**Listed records**
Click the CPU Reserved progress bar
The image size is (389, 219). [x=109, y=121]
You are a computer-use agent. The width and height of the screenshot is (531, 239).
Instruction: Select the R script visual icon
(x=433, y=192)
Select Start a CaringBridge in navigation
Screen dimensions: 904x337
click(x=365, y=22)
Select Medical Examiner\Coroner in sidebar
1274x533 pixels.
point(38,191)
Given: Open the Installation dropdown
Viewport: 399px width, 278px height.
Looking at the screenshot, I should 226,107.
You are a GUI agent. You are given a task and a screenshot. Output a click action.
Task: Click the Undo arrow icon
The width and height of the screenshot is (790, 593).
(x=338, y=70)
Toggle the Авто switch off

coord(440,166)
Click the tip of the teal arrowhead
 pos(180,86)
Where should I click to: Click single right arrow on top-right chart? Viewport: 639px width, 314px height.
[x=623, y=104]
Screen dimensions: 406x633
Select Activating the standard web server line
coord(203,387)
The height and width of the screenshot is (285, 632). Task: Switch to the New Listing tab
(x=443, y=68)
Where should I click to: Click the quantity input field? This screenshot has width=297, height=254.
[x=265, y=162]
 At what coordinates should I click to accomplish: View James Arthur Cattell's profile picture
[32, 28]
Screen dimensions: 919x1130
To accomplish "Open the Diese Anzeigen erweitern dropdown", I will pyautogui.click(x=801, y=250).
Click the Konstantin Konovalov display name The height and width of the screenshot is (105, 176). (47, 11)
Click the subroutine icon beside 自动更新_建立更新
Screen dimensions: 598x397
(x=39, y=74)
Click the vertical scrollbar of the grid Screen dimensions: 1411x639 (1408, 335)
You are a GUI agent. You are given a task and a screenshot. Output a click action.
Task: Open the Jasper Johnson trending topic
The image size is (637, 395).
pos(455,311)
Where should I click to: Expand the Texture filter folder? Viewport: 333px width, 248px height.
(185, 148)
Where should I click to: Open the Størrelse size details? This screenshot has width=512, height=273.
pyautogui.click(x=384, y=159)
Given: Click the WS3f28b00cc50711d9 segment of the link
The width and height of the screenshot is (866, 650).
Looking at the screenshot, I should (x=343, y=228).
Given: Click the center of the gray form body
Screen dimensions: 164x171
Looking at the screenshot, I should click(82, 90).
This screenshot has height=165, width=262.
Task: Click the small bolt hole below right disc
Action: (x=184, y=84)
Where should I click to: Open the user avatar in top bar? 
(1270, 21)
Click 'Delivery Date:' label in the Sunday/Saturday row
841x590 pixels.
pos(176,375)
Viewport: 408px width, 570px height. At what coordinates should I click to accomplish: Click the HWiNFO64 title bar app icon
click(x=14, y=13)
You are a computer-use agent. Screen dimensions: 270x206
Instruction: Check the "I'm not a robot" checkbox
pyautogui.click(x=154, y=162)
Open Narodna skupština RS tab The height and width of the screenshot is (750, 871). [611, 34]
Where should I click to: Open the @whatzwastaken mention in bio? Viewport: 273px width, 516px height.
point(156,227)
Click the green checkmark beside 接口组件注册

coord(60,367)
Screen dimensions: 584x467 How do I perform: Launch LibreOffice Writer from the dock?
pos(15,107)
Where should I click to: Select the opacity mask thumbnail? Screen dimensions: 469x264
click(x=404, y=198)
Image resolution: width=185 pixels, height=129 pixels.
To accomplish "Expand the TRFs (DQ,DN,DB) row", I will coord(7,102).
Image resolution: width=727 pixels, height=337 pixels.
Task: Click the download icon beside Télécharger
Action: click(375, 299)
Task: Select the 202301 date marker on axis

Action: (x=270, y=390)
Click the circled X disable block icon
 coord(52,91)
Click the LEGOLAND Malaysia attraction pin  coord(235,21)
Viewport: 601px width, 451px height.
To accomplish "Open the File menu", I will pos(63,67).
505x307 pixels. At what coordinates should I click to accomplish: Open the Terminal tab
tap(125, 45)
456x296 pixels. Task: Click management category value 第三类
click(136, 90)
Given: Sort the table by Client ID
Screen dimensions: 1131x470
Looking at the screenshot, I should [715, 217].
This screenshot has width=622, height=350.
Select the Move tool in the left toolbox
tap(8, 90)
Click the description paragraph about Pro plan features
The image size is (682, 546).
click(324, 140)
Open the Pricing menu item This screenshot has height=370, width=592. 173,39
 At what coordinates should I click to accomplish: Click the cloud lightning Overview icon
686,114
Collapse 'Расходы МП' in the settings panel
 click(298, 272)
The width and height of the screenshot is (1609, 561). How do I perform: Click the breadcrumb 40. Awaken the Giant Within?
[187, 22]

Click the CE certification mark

**Task statement**
Output the data above exactly, please, line for line.

**Expected output**
Click the CPU Reserved progress bar
The image size is (389, 219). [x=109, y=121]
You are a computer-use agent. The width and height of the screenshot is (531, 239).
Instruction: Select the R script visual icon
(x=433, y=192)
Select Start a CaringBridge in navigation
Screen dimensions: 904x337
click(x=365, y=22)
Select Medical Examiner\Coroner in sidebar
1274x533 pixels.
point(38,191)
Given: Open the Installation dropdown
Viewport: 399px width, 278px height.
Looking at the screenshot, I should 226,107.
You are a GUI agent. You are given a task and a screenshot. Output a click action.
Task: Click the Undo arrow icon
The width and height of the screenshot is (790, 593).
(x=338, y=70)
Toggle the Авто switch off

coord(440,166)
Click the tip of the teal arrowhead
 pos(180,86)
Where should I click to: Click single right arrow on top-right chart? Viewport: 639px width, 314px height.
[x=623, y=104]
Screen dimensions: 406x633
Select Activating the standard web server line
coord(203,387)
The height and width of the screenshot is (285, 632). Task: Switch to the New Listing tab
(x=443, y=68)
Where should I click to: Click the quantity input field? This screenshot has width=297, height=254.
[x=265, y=162]
 At what coordinates should I click to accomplish: View James Arthur Cattell's profile picture
[32, 28]
Screen dimensions: 919x1130
To accomplish "Open the Diese Anzeigen erweitern dropdown", I will pyautogui.click(x=801, y=250).
Click the Konstantin Konovalov display name The height and width of the screenshot is (105, 176). (47, 11)
Click the subroutine icon beside 自动更新_建立更新
Screen dimensions: 598x397
(x=39, y=74)
Click the vertical scrollbar of the grid Screen dimensions: 1411x639 (1408, 335)
You are a GUI agent. You are given a task and a screenshot. Output a click action.
Task: Open the Jasper Johnson trending topic
The image size is (637, 395).
pos(455,311)
Where should I click to: Expand the Texture filter folder? Viewport: 333px width, 248px height.
(185, 148)
Where should I click to: Open the Størrelse size details? This screenshot has width=512, height=273.
pyautogui.click(x=384, y=159)
Given: Click the WS3f28b00cc50711d9 segment of the link
The width and height of the screenshot is (866, 650).
Looking at the screenshot, I should (x=343, y=228).
Given: Click the center of the gray form body
Screen dimensions: 164x171
Looking at the screenshot, I should click(82, 90).
This screenshot has height=165, width=262.
Task: Click the small bolt hole below right disc
Action: (x=184, y=84)
Where should I click to: Open the user avatar in top bar? 
(1270, 21)
Click 'Delivery Date:' label in the Sunday/Saturday row
841x590 pixels.
pos(176,375)
Viewport: 408px width, 570px height. At what coordinates should I click to accomplish: Click the HWiNFO64 title bar app icon
click(x=14, y=13)
You are a computer-use agent. Screen dimensions: 270x206
Instruction: Check the "I'm not a robot" checkbox
pyautogui.click(x=154, y=162)
Open Narodna skupština RS tab The height and width of the screenshot is (750, 871). [611, 34]
Where should I click to: Open the @whatzwastaken mention in bio? Viewport: 273px width, 516px height.
point(156,227)
Click the green checkmark beside 接口组件注册

coord(60,367)
Screen dimensions: 584x467 How do I perform: Launch LibreOffice Writer from the dock?
pos(15,107)
Where should I click to: Select the opacity mask thumbnail? Screen dimensions: 469x264
click(x=404, y=198)
Image resolution: width=185 pixels, height=129 pixels.
To accomplish "Expand the TRFs (DQ,DN,DB) row", I will coord(7,102).
Image resolution: width=727 pixels, height=337 pixels.
Task: Click the download icon beside Télécharger
Action: click(375, 299)
Task: Select the 202301 date marker on axis

Action: (x=270, y=390)
Click the circled X disable block icon
 coord(52,91)
Click the LEGOLAND Malaysia attraction pin  coord(235,21)
Viewport: 601px width, 451px height.
To accomplish "Open the File menu", I will pos(63,67).
505x307 pixels. At what coordinates should I click to accomplish: Open the Terminal tab
tap(125, 45)
456x296 pixels. Task: Click management category value 第三类
click(136, 90)
Given: Sort the table by Client ID
Screen dimensions: 1131x470
Looking at the screenshot, I should [715, 217].
This screenshot has width=622, height=350.
Select the Move tool in the left toolbox
tap(8, 90)
Click the description paragraph about Pro plan features
The image size is (682, 546).
click(324, 140)
Open the Pricing menu item This screenshot has height=370, width=592. 173,39
 At what coordinates should I click to accomplish: Click the cloud lightning Overview icon
686,114
Collapse 'Расходы МП' in the settings panel
 click(298, 272)
The width and height of the screenshot is (1609, 561). How do I perform: Click the breadcrumb 40. Awaken the Giant Within?
[187, 22]

Click the CE certification mark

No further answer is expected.